Exploring the Synergy of MGD024 with Conventional Agents in Acute Myeloid Leukemia: Insights from Preclinical Studies

Acute myeloid leukemia (AML) continues to be a challenging condition, especially for patients who relapse or are unable to undergo intensive therapies. A new approach using bispecific molecules that engage CD3 has shown promise in treating aggressive AML or those unfit for standard treatment. Flotetuzumab, a bispecific DART molecule targeting CD123 and CD3, has demonstrated efficacy in patients resistant to initial therapy. CD123 is a potential therapeutic target expressed by AML cells and stem cells.
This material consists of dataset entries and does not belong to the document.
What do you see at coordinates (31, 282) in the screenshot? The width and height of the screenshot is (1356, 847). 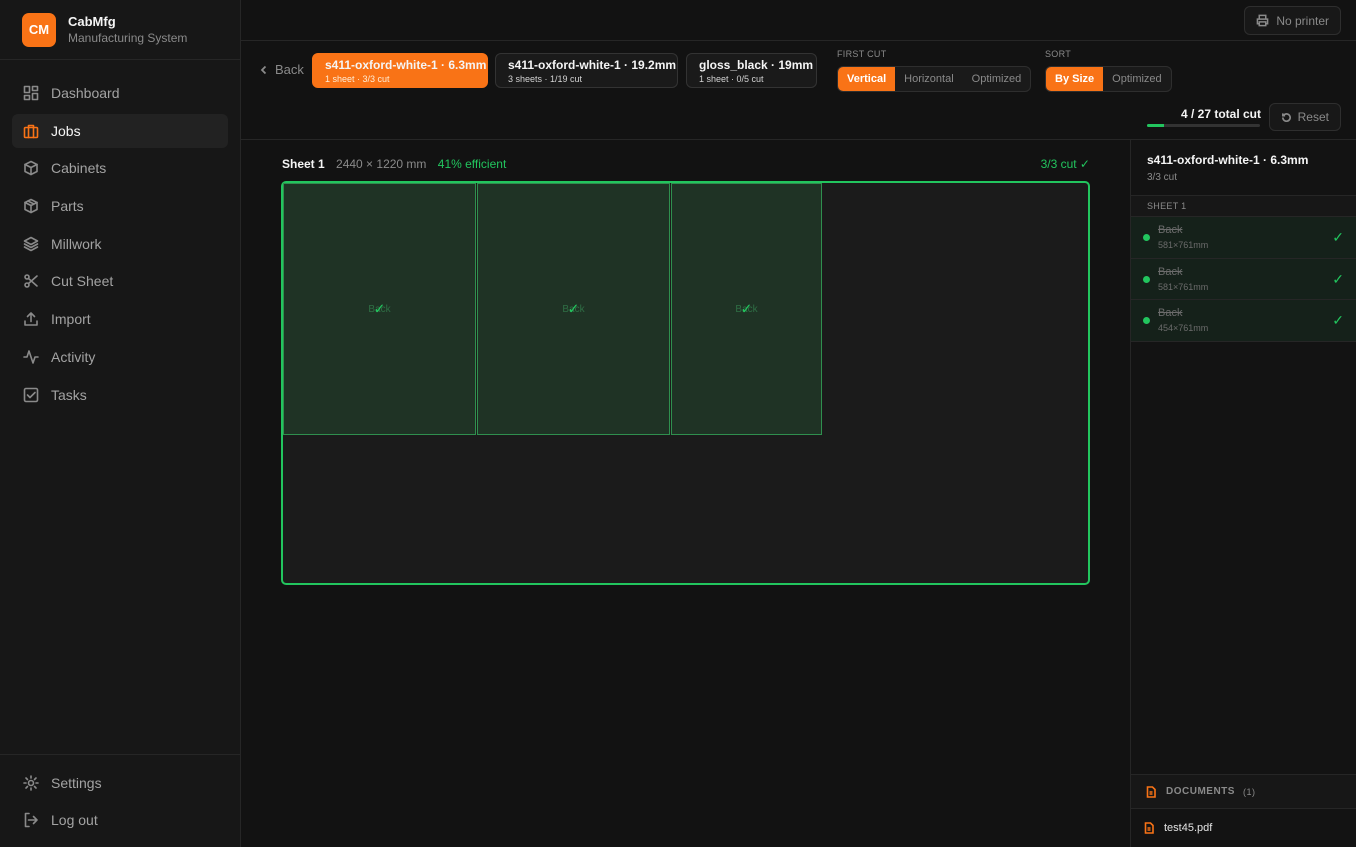 I see `scissors-icon` at bounding box center [31, 282].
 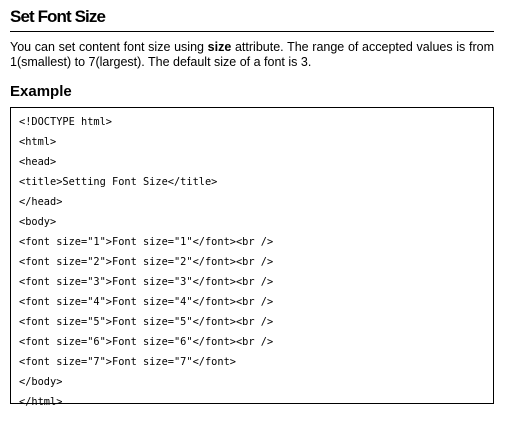 I want to click on code-line: <head>, so click(x=38, y=162).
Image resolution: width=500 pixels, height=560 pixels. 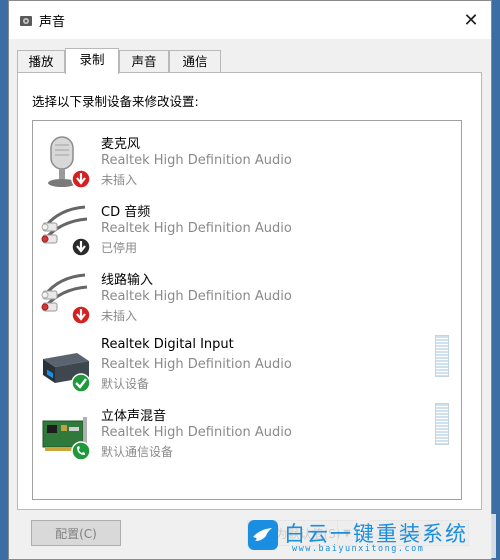 I want to click on close-button: ✕, so click(x=471, y=20).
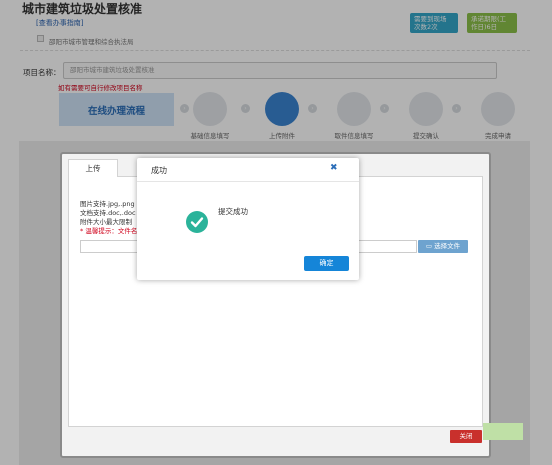 This screenshot has height=465, width=552. What do you see at coordinates (503, 432) in the screenshot?
I see `background-button-edge` at bounding box center [503, 432].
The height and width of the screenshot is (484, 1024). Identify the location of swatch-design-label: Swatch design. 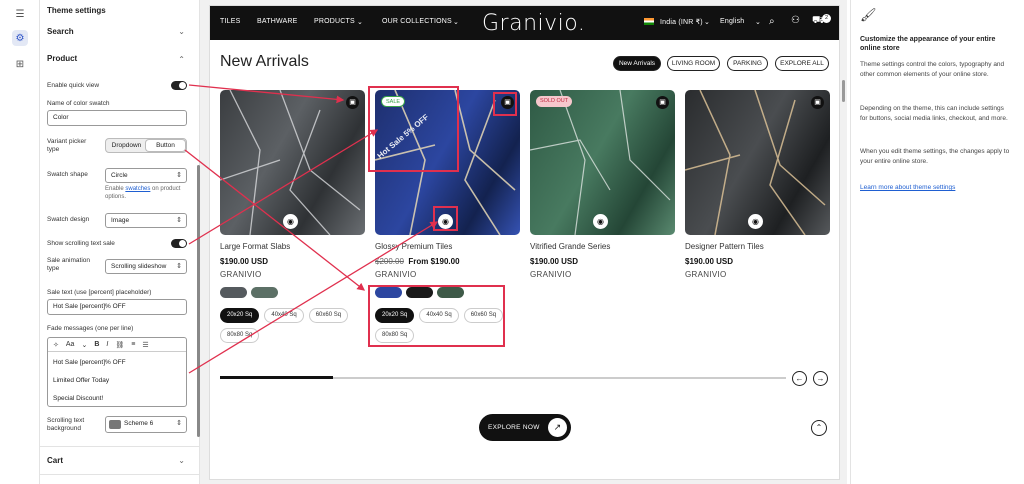
(68, 220).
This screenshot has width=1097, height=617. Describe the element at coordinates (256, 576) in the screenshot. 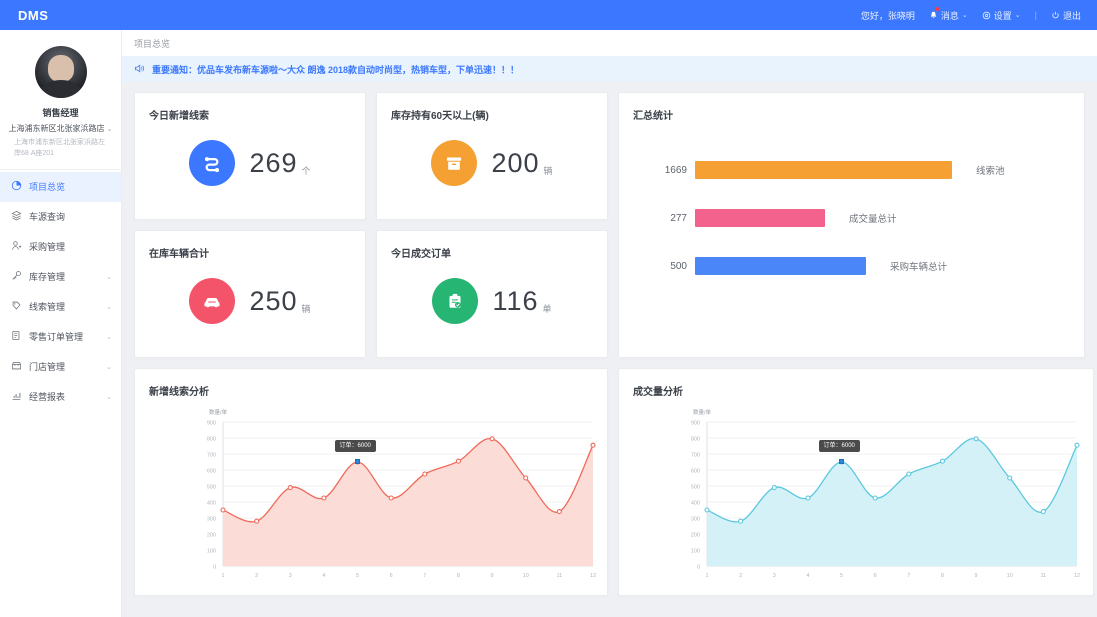

I see `svg-text: 2` at that location.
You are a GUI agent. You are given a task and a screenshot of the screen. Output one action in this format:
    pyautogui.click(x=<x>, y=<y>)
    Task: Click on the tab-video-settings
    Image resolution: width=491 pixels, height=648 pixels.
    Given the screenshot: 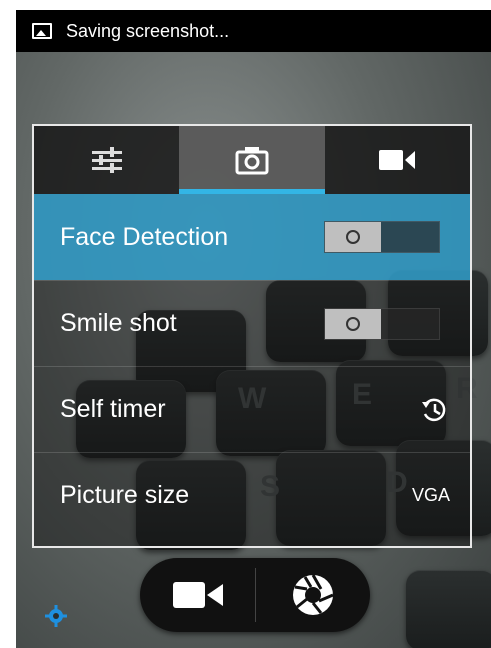 What is the action you would take?
    pyautogui.click(x=398, y=160)
    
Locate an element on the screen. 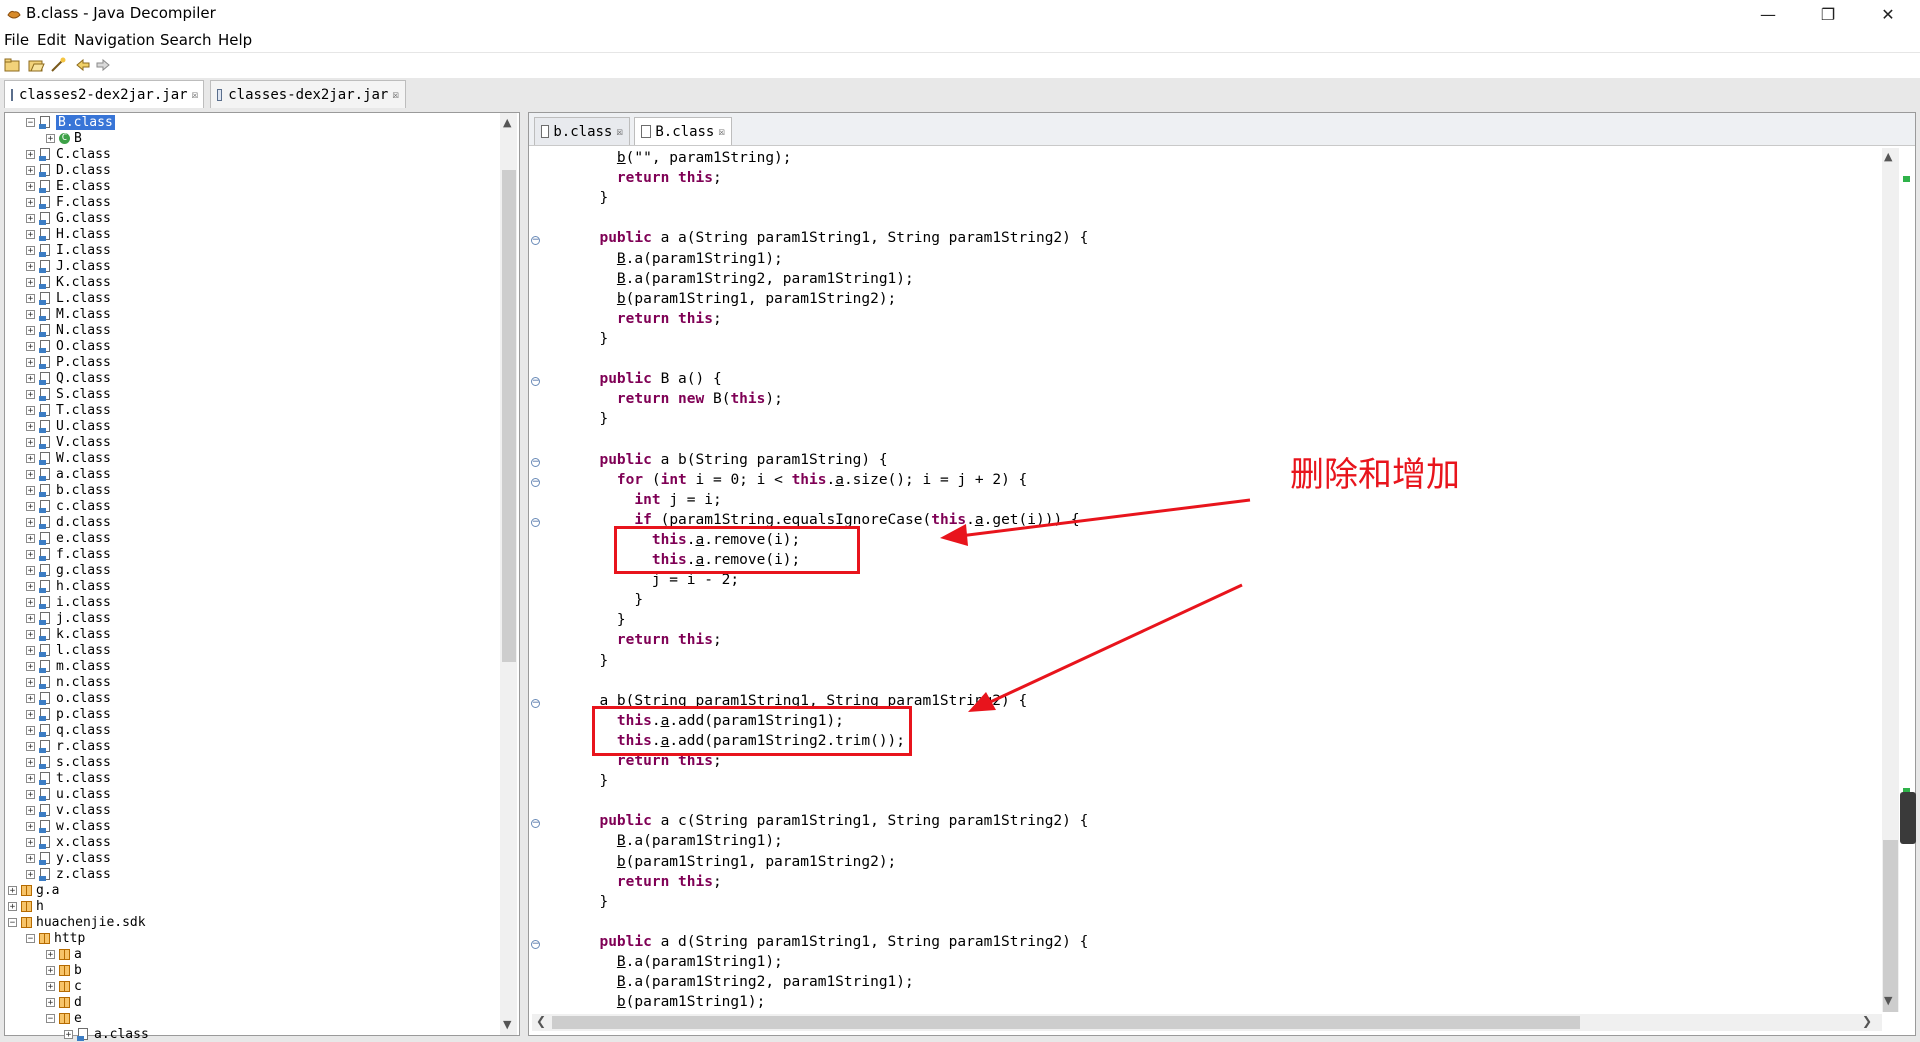  arrow-to-remove is located at coordinates (1105, 518).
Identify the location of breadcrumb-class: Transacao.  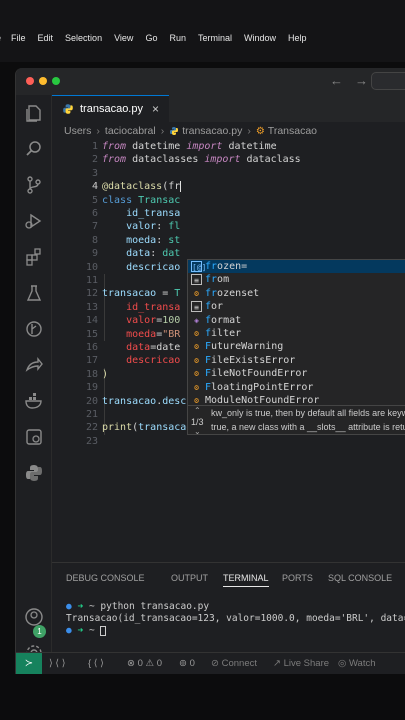
(292, 131).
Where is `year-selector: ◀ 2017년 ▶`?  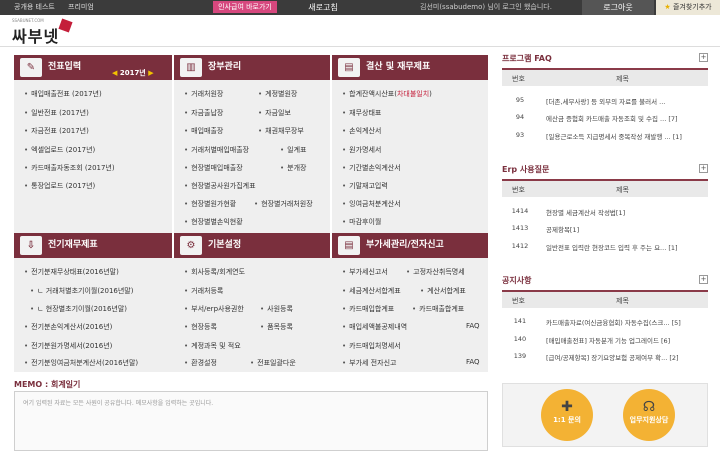
year-selector: ◀ 2017년 ▶ is located at coordinates (133, 74).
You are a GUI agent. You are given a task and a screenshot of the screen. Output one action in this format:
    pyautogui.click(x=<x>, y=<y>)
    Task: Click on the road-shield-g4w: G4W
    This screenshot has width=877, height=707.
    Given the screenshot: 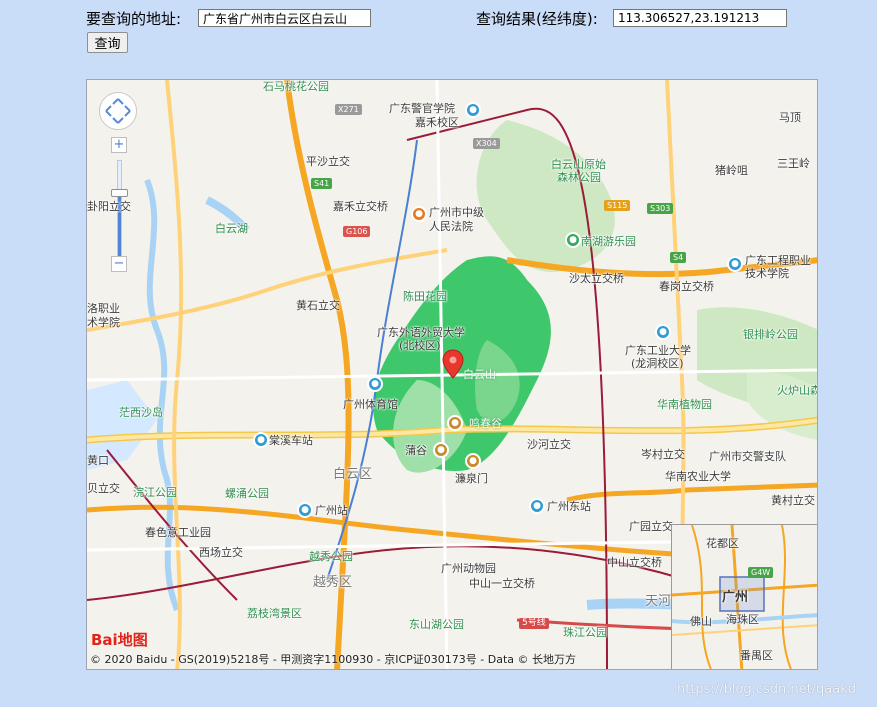 What is the action you would take?
    pyautogui.click(x=761, y=572)
    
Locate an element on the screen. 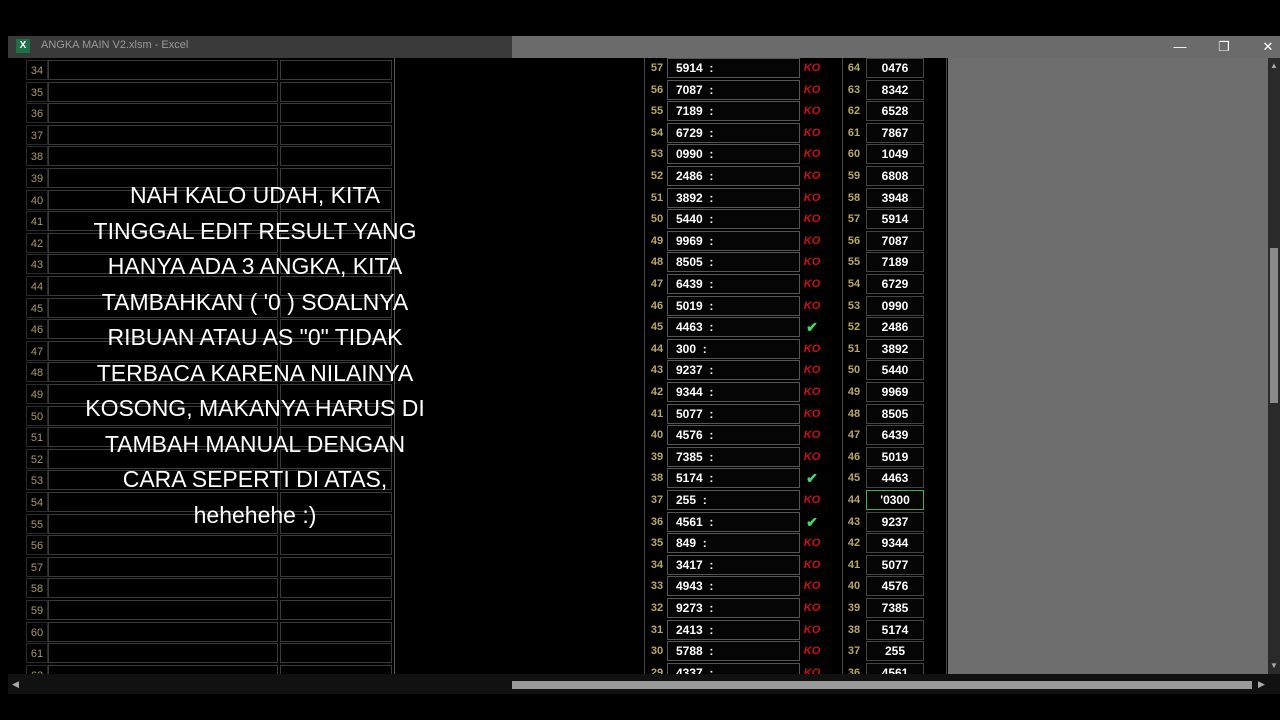  compare-value: 5077 is located at coordinates (895, 564).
MGD024 is a modified version of this DART molecule, designed for a longer half-life and less frequent dosing. It features a lower affinity for CD3 to reduce the risk of cytokine release, which could improve tolerability and make it suitable for early-stage AML or unfit patients. A study was conducted to evaluate the potential of MGD024 in combination with the standard of care (SOC) for AML.

The study compared MGD024 with flotetuzumab and a modified version of flotetuzumab with an Fc domain, RES234M1.1, in mouse models of AML. Both human AML cell lines with varying CD123 expression levels were used to test the efficacy of the treatments. The results showed that MGD024 had lower in vitro potency but still achieved similar cytolytic activity to the other molecules at higher concentrations. In vivo, MGD024 also showed reduced potency but was able to achieve comparable tumor growth reduction at higher doses.

Furthermore, MGD024 was tested in combination with sub-active doses of cytarabine, venetoclax, or azacitidine. The combination with cytarabine or venetoclax resulted in complete or near-complete tumor elimination, while azacitidine did not enhance the effect of MGD024. Importantly, the SOC agents did not negatively impact the activity of MGD024 at the tested doses, and all treatments were well tolerated.

The findings suggest that MGD024 could be a viable option for combination therapy with SOC in AML patients. An IND application for MGD024 is planned for patients with specific relapsed or refractory hematologic malignancies.